Malta Independent

Beating about the bush (and trees!)

A few days ago, Ministers Ian Borg and Jose’ Herrera held a press conference to try and convince us that government is not really uprooting trees, that people are exaggerati­ng and that the government is really sensitive to the environmen­t.

- Arnold Cassola Arnold Cassola is former Alternatti­va Demokratik­a chairman and former secretary general of the European Green Party. arnoldcass­ola@gmail.com

Dear Ministers Borg and Herrera, you can say whatever you like, you can hold as many press conference­s as you will but the Maltese people are not dumb asses: we have a mind to think with and eyes to see with too.

Whatever sugar coated words you address us with, we are much more trustful of our own eyes, which witness what is happening daily in our country.

The new petrol stations being built are not the fruit of our imaginatio­n; the taparsi ODZ agro-tourism hotels in the middle of what is left of our countrysid­e are not the result of some irrational fantasy; the high-rise towers mushroomin­g in Gzira, Sliema, St. Julian’s, Pembroke, Paceville and Mriehel are not the invention of some sick mind.

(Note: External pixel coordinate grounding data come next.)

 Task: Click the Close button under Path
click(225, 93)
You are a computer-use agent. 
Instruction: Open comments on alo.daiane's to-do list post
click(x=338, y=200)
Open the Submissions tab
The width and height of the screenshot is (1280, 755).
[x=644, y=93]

And the uprooting or relocation of trees all over Malta is a concrete reality too, whatever you, Ministers Borg and Herrera, state.

The uprooting of trees is not something new that started with the present PL administra­tion. We all remember how Castille Square was cleared of all trees by the PN administra­tion to create an open space. And what is the end result today, thanks to the brilliant minds in the PL government today? An open space with a glorified “anemic white knotted turd” in front of Castille and a bronze structure that makes one puke on the other side. Two supposedly artistic masterpiec­es that have cost the country close to half a million euros.

Even the lonely old tree next to the Emigrants’ commission building has not been spared.

This mania to clear up our squares of trees in order to create open spaces seems to be spreading like wildfire. Pjazza Trituni is such an example. I must admit that the end result of such project is quite impressive, with an elegant and imposing square. However, those in power seem hell bent on ruining even those things done properly. So, lo behold, instead of the trees we end up with those container shaped boxes which cost another €400,000 to ensure that the entrance to Floriana and Valletta is duly uglified.

The fifty-sixty year old trees in Paola square have also fallen victim to this pseudo open space mania. These trees have been uprooted and transplant­ed elsewhere. Young saplings have replaced them. “Be patient, give them time to grow,” chant in chorus the architect, the Mayor and the Minister. My answer to them is, “Now go and tell the 60-year-old pensioners that they should have the patience to wait thirty years for these trees to grow and provide meaningful shade.”

I have used the word “pseudo” with reference to the open spaces. My hunch is that there is so much money involved in the contracts dished out for these projects -concrete laying in lieu of trees, paving with fancy tiles or stone, street furniture, lampposts, etc.- that these contracts become the real reason for all this tree cutting.

Do we want to bet that in a few months, where there were trees we will now find chairs and tables laid out by the local cafes, restaurant­s and kazini? Complement­ed by those enormous (ugly?) umbrellas that take up the place of the former trees?

Santa Lucija, Zejtun, Attard, Balzan, Victoria: the attack on trees is everywhere. The recently announced Attard-Rabat project has revealed the crass amateurism of our government and some planners. 200 trees were originally planned to be uprooted. People rightly protested and these became 60 and then 15 and now 3... and all in the space of five days!

Who advised the government originally on this folly? As Alfred E. Baldacchin­o rightly pointed out, whoever convinced the government that Aleppo Pine trees can be replanted elsewhere gave totally wrong advice.

And this mania about road building and widening - with trees being removed in the process- must also be rethought and reworked. Government policy seems to be concerned only with accommodat­ing car use and the automobile industry. Instead, we have to put into practice planning policies that benefit the quality of life of the human beings living in Malta.

As Carmel Cacopardo has pointed out elsewhere, “Government’s policy of massive investment in the road network will, in the long term, be counterpro­ductive as it will only serve to increase the number of vehicles on our roads and, consequent­ly, cause more congestion.”

Let us reform our present mentality and make Malta and Gozo a liveable place for the citizens and residents living here.

And please, Ian Borg and Jose’ Herrera, let’s stop this abuse of the environmen­t immediatel­y.